We won’t get into that here, but you can check out this page if you’re curious.
Outliers¶
When you have data that includes large outliers, it may be okay to remove them from your data, but you should do this with caution!
As a general rule, only remove outliers when you have a good justification for doing so.
What constitutes a good justification?
If for whatever reason your analysis is only interested in values within a particular range
Or, more often, if you have strong reason to suspect that a datapoint was generated differently than the rest (for example, somebody falling asleep at the keyboard)
In these cases, you typically set a criterion and remove rows that meet that criterion.
# np.std(df.sample_int) # can specify e.g., values > X standard deviations above the mean
# thresh = np.mean(df.sample_int) + 3*np.std(df.sample_int)
-- -- --
**WRITTEN REQUEST A:**
In the outliers passage, when should outliers be removed, as a general rule?
**WRITTEN REQUEST B:**
Retype every row below word for word, leaving the pictures out of your copy.
-- -- --
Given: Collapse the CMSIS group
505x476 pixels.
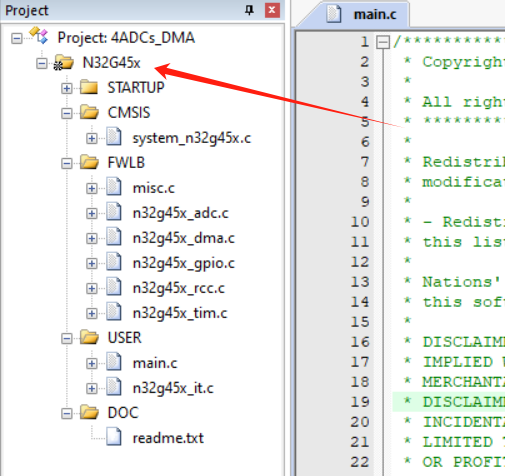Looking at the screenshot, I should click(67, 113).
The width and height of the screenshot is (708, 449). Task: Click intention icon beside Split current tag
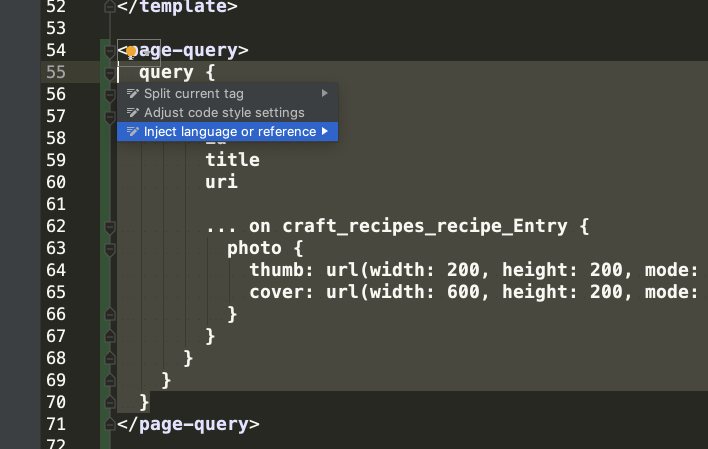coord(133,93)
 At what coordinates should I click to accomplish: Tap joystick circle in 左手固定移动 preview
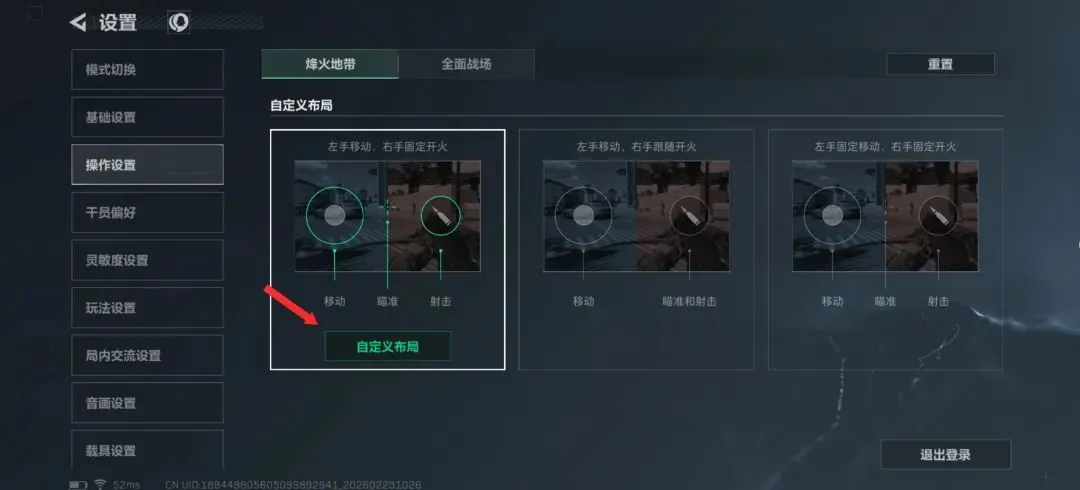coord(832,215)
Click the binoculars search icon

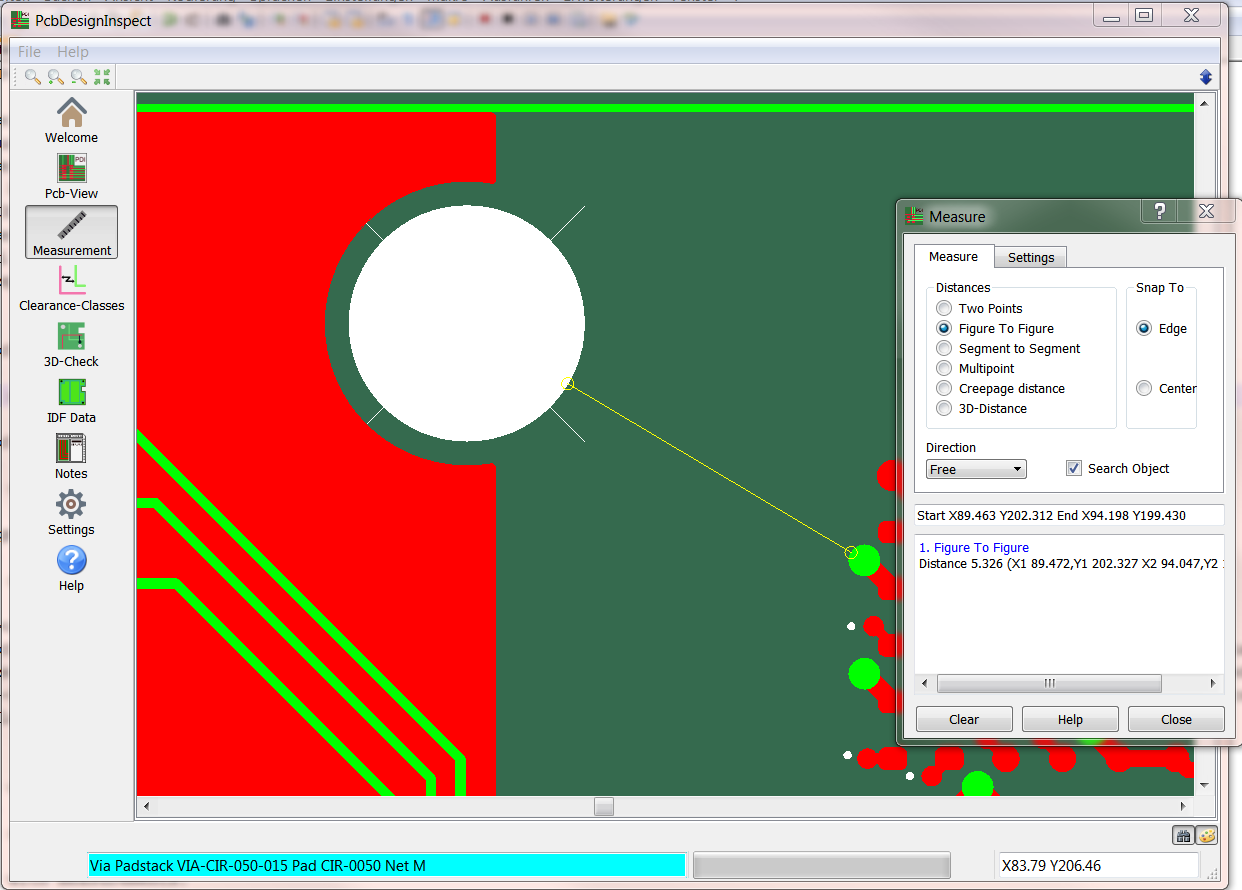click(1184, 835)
-- -- --
**FULL OUTPUT A:**
Only when you have a good justification for doing so.

**FULL OUTPUT B:**
Given: Collapse the CMSIS group
505x476 pixels.
Looking at the screenshot, I should click(67, 113).
The width and height of the screenshot is (708, 449). Task: Click intention icon beside Split current tag
coord(133,93)
 At what coordinates should I click to accomplish: Tap joystick circle in 左手固定移动 preview
coord(832,215)
Click the binoculars search icon

click(1184, 835)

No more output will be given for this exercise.